Bei Kriegsende befanden sich in ganz Europa Millionen von Menschen fern ihrer Heimat. Soldaten ebenso wie die Zivilisten. Familien auf der ganzen Welt bangten um Angehörige in Kriegsgefangenschaft. Verschleppung, Vertreibung, Evakuierung, Flucht und militärischer Rückzug führten Menschen ins Gebiet des heutigen Österreichs.
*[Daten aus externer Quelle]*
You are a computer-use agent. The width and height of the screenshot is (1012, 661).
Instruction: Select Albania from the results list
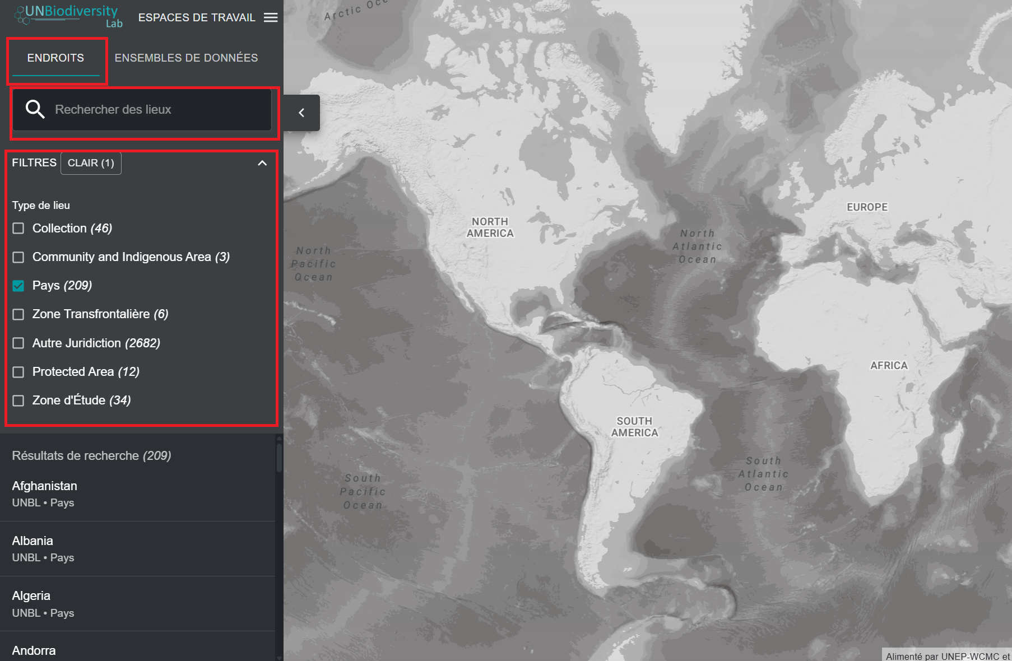pos(33,548)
Der Zusammenbruch des NS-Staats und seiner Institutionen sowie die Siege alliierter Armeen befreiten KZ-Häftlinge, ZwangsarbeiterInnen und Kriegsgefangene. Vor dem Vormarsch der Roten Armee flüchteten (Volks)Deutsche, aber auch Ungarn, Balten, Ukrainer und andere.
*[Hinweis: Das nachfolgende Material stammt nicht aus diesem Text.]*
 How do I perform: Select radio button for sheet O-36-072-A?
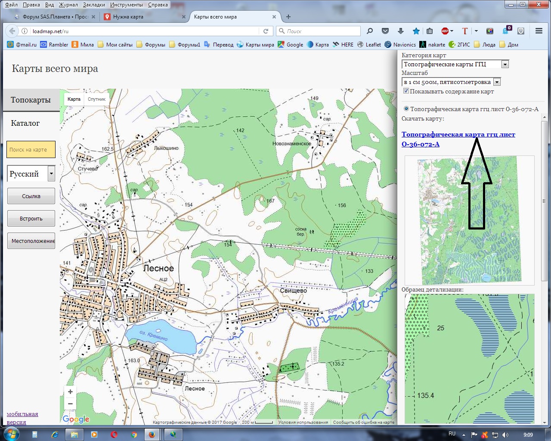click(x=406, y=109)
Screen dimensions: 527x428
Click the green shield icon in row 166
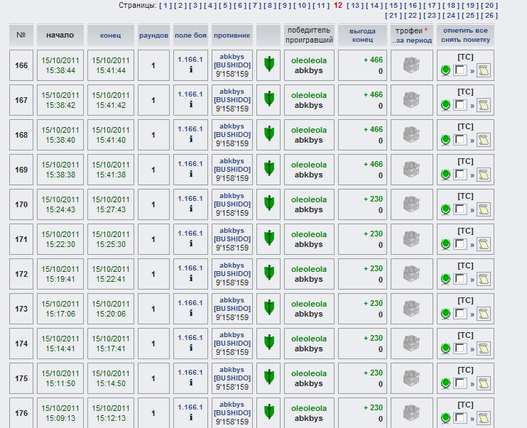[x=268, y=65]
In Jugoslawien hatte im Zweiten Weltkrieg ein blutrünstiger Bürgerkrieg im Krieg getobt. Nach dem Sieg der Tito-Partisanen waren neben Volksdeutschen, Kroaten, Serben, Montenegriner und Slowenen auf der Flucht Richtung Norden. Unter ihnen waren ehemalige Verbündete des Großdeutschen Reiches ebenso wie Gegner der deutschen Besatzung.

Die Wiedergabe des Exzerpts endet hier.